With regard to demand curves, he went on to say that they were just a further illusion, living in the mental castle of economists and that ‘the same doesn’t happen with understanding gases, which graphically represent facts’. Thus, the mental images remain in such images. It was the man-of-the-street speaking, the physicist, common sense personified. Those of us who have read his work and almost understood his scientific psychology believe that Bernácer was linked to the lineage of English empiricists like Bacon, Locke, Berkeley, etc. I am referring to his scientific psychology, to his way of understanding things, to his mechanical sensuality, to his hate and disdain of metaphysics, to his marginalisation that cannot be quantified, to all types of mirages.

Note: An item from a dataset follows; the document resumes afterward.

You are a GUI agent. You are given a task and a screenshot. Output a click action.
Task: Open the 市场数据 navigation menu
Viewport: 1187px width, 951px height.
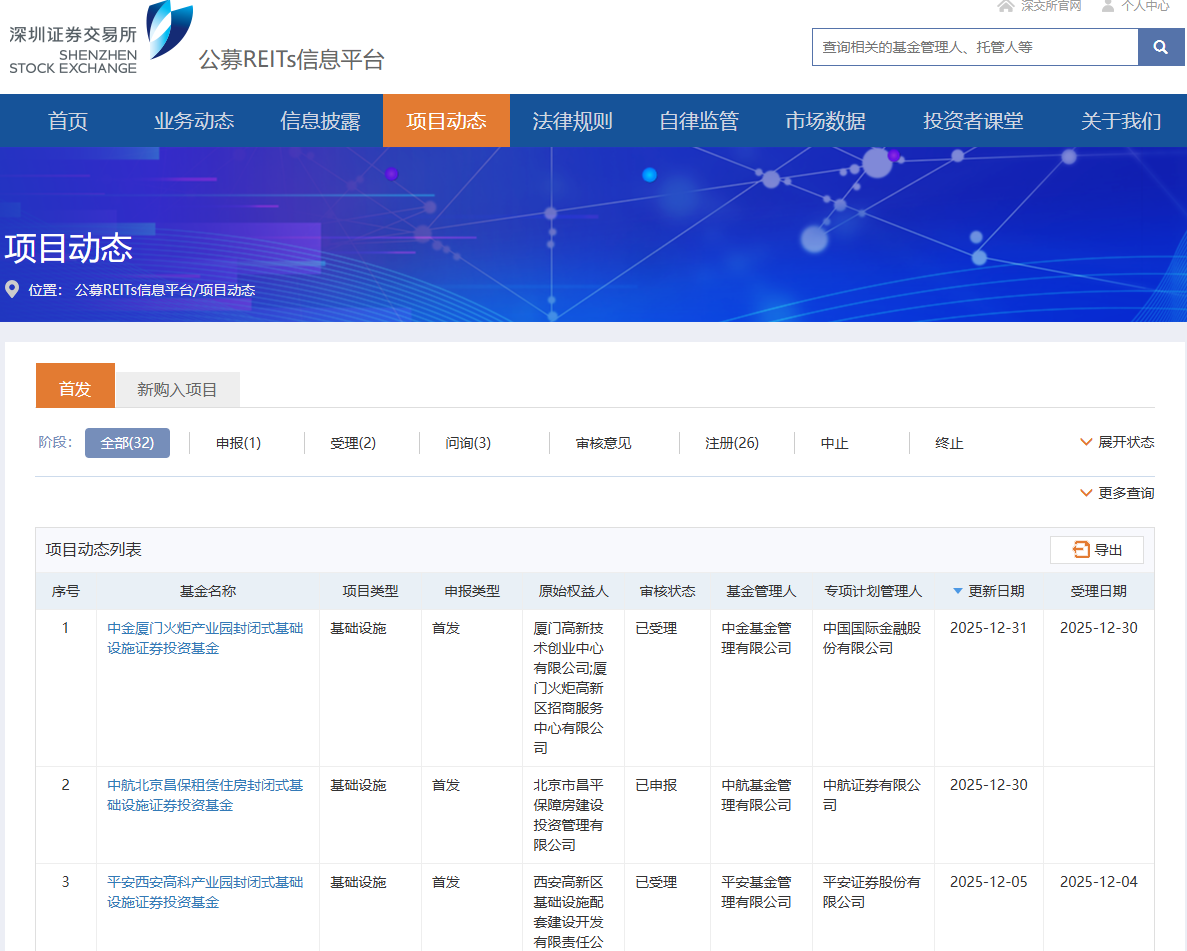(825, 121)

Bernácer never withdrew from the economic research he started in 1905, the year in which he had his first intuition that he would develop throughout his entire life. It was illness that finally drew him away, an illness that began in 1962, which was the year he wrote his last article. He returned to his hometown, which he always loved. In his soul, Madrid had only been an episode of his life, albeit a long episode of many years, during which he had two tasks, that of official and researcher at the Bank of Spain and that of a professor of physics and chemistry. But, it was nothing more than an episode. His true life, his refuge, home, cradle and tomb, was always Alicante. He returned there when he was 79 and already ill. His favourite place was a solitary cottage in front of the sea, above a gentle hill pierced by strong marine winds and surrounded by pine trees. The sea, the wind, the pine trees and the proximity to Alicante were the preferred environment of the late Gabriel Miró, who loved it and described it, of his friend that was still alive, Oscar Esplá, who sang to it, and of Germán Bernácer, who sought it out to die peacefully.

On 22 May 1965, at 82, he died surrounded by friends on the beaches of San Juan, at his home in Alicante. The friendship of a handful of dear friends and an article here or there in some newspaper were isolated acts of recognition that saved him from total oblivion. Spanish economic science completely ignored his death, apart from a brief article by his friend, colleague and follower Emilio Figueroa. The oasis was devoured by the desert of indifference.